However, under the not-always-proper Victorian exterior, Helena is a driven woman. She wrote science fiction novels in a time when science fiction hadn't even been conceived. She also has many various inventions, both practical and fantastic, even things that were not even possible with the technology she had access to. Each of these things she was quite proud of, using them as much as possible, both to help and to hinder those around her. She is also very proud of her writing, commenting off-hand at one point how much in royalties she would have gotten from a short story in a magazine.
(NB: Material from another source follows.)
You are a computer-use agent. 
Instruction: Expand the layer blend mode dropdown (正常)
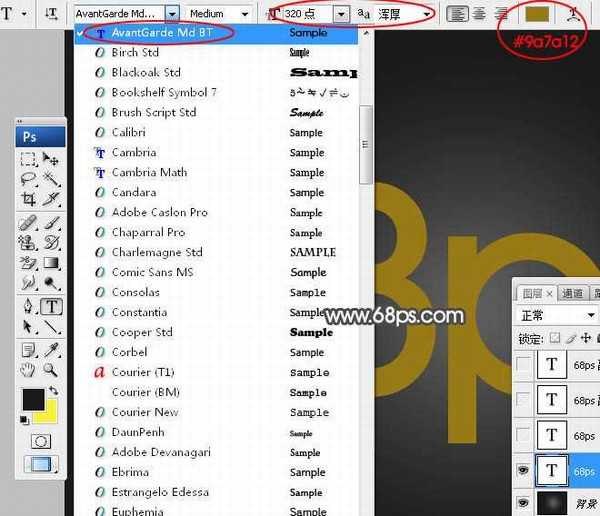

All is not well with Helena, however. After her daughter was murdered, her determination, drive, and passions turned to a darker side to try to get Christina back. Helena is very capable of murder and destruction (and has done both) when something she loves is in danger. Also, spending over a century as a sentient bronze statue has left its mental scars as well. She is very broken, lost in a world not her own, where she is only truly beginning to find her feet again. While Helena was a statue, she was alone with her own darker and pained thoughts. For the entire century, all she had was to dwell on her failed attempts to rescue Christina even with the entire power of the Warehouse and her own mind at her back. The knowledge that there was literally nothing she could have done broke her confidence, making her believe, at least for a while, that there was no purpose to go on, that there was no reason for her to live again.

When she was debronzed, she had to find reasons to live again, to find things that made her whole again. She had decided that she wanted to end the world, but was talked out of it by people in the Warehouse. Those around her reminded her of all of the good things in life. While she is still broken, and still feels like an utter failure, she is more confident about wanting to live again.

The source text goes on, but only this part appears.